IDEAS, INSIGHTS & FORWARD THINKING PERSPECTIVES
The NFT opportunity for luxury.
NFTs are everywhere. Although I’m sure there is surface level knowledge of what an NFT is, if not, here is a quick refresher. A non-fungible token (NFT) is a unit of data stored on a digital ledger, called a blockchain, that certifies a digital asset to be unique and therefore not interchangeable. Now in English, “non-fungible” means the asset is unique and can’t be replaced with something else. “For example, bitcoin in fungible—trade one for another bitcoin, and you’ll have exactly the same thing. A one-of-a-kind trading card, however, is non-fungible. If you traded it for a different card, you’d have something completely different.”
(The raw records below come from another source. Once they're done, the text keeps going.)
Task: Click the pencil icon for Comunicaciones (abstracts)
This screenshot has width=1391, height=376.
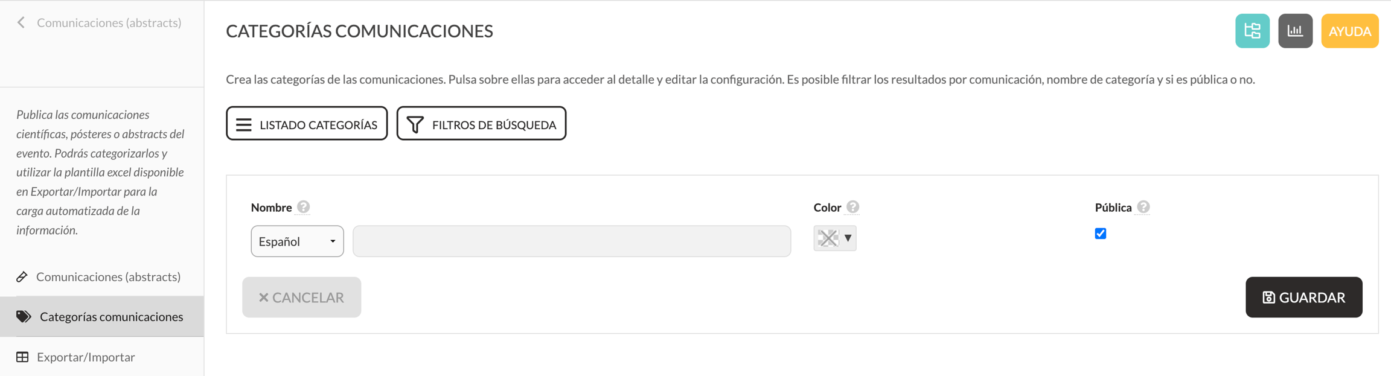Action: pyautogui.click(x=22, y=276)
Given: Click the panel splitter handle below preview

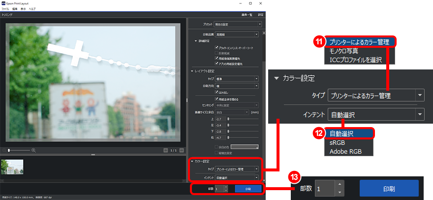Looking at the screenshot, I should [93, 155].
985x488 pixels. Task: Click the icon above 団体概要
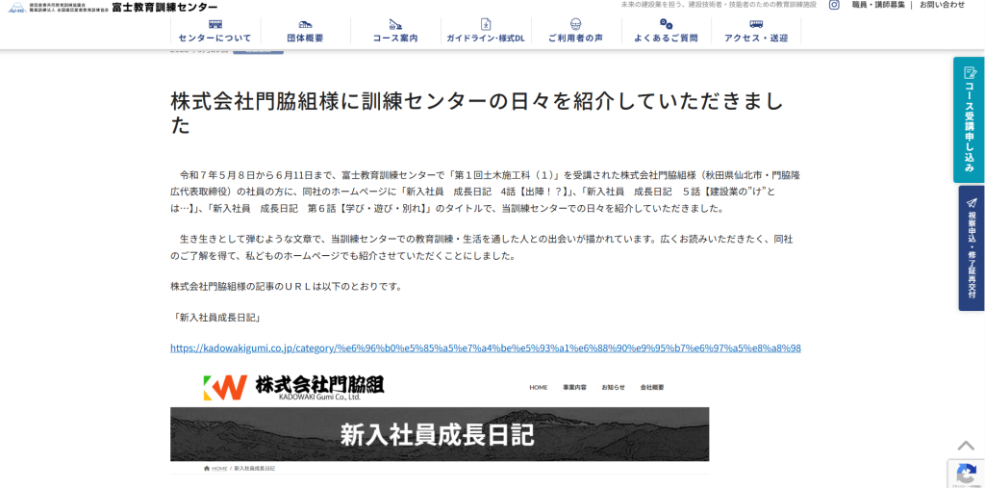(x=305, y=24)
Speaking of one-of-a-kind trading cards, let’s bring this back to the luxury sector. Luxury items can be seen as collectible art and NFTs have the ability to completely disrupt the collectibles industry. The unique characteristics of NFTs guarantee full transparency, tracked provenance, security, and exclusive ownership with the data being recorded on a blockchain. This welcomes a new dimension for collectors who can now not only use the NFT digital content—in a virtual reality environment for example—they can also monetize the same asset online. I predict we will begin to see luxury fashion houses selling NFTs with the purchase of a physical piece to offer the customer a unique digital version to be used in digital realities like games and virtual gatherings.
The NFT market remains in its very early stages and will need to mature before it can be fully understood. We also can’t talk about NFTs without addressing the massive amount of carbon emissions created upon creation. I’m keeping a close eye on this topic!
Successful retailers in the future will employ experts in video-game design and spacial computing.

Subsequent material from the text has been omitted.